### The tasks
A. Retype the passage on first-order queries from "A *first-order query*" up to and including "of the book).", keeping every character and symbol as it appears.
B. Continue the notes on first-order and conjunctive queries from the point where they stop.

### Document section
►

A *first-order query* \(q\)
(or simply *FO query*) is the given of a first-order formula and
of a tuple that contains all its free variables. The result \(q(D)\) over a DB is defined as we expect
(if you are in doubt, see “First-Order Queries” around page 29 of the book).

\(q(x,x,y) = \exists z E(x,z) \land E(z,y)\). The formula is \(\phi(x,y) = \exists z E(x,z) \land E(z,y)\), with \(x\) and \(y\) the two free variables, and the tuple is \((x,x,y)\). Example of a database and \(q(D)\) in class.

Proposition: In terms of expressivity, first-order queries and relational algebra (Wikipedia reminder) and “vanilla SQL” are equivalent. (This should have been covered in the M1 database course.)

### Conjunctive queries (CQs)

A *conjunctive query* (CQ) is an FO query in which we only use
conjunction of atoms and existential quantifiers. In all generality,
they are thus of the form \(q(\bar{x}) =
\exists \bar{y} \bigwedge_{i=1}^n R_i(\bar{z_i})\) (we write
\(\bar{x}\) for a tuple, of the form
\(\bar{x} = (x_1,...,x_n)\), where the
\(x_i\)s are not necessarily distinct)

◄

### Dataset content
►

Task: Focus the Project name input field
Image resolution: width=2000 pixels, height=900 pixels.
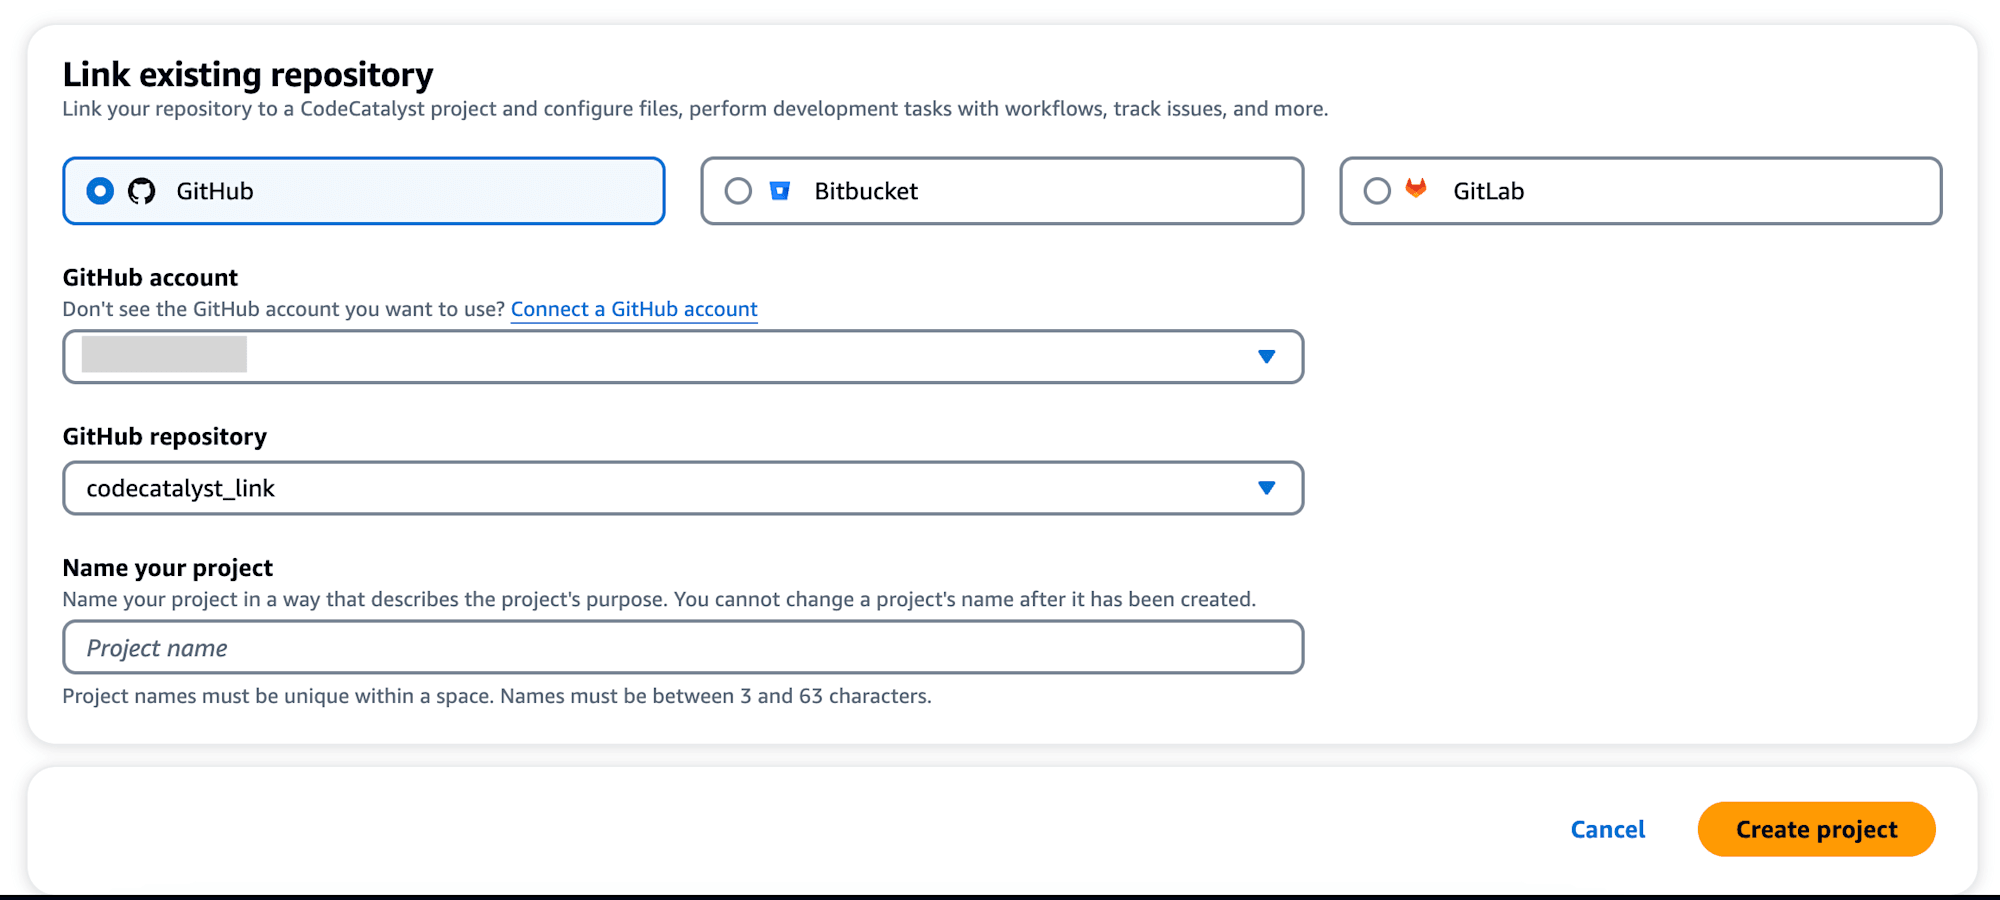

◄

### Results for each task
A.
A *first-order query* \(q\)
(or simply *FO query*) is the given of a first-order formula and
of a tuple that contains all its free variables. The result \(q(D)\) over a DB is defined as we expect
(if you are in doubt, see “First-Order Queries” around page 29 of the book).

B.
where the \(R_i\)s are not necessarily
distinct, \(\bar{x}\) and \(\bar{y}\) are tuples of variables that do
not intersect, each \(\bar{z_i}\) is a
tuple of variables and/or constants, and the union of the variables
occuring in the \(z_i\)s is equal to
\(\bar{x} \cup \bar{y}\).

\(q(x,y,y,z) = \exists t,u [ A(z,y,t) \land A(t,u,u) \land B(u,x) ]\)

(we write \(\exists t,u\) instead of \(\exists t \exists u\)).

If the database contains facts \(A(a,b,a)\), \(A(a,c,c)\) and \(B(c,a)\) for example, then the tuple \((a,b,b,a)\) will be in the result \(q(D)\).

CQs correspond to the SELECT FROM WHERE fragment of SQL, where we only use equality in the WHERE clause. So they are quite an important fragment of FO queries.

Find the name of the customers that have bought chocolate, with the
following schema (named perspective): \(\Sigma
=\) Customer(int id, varchar(50) name)

Orders(int clientId, int productID)

Products(int id, varchar(50) name)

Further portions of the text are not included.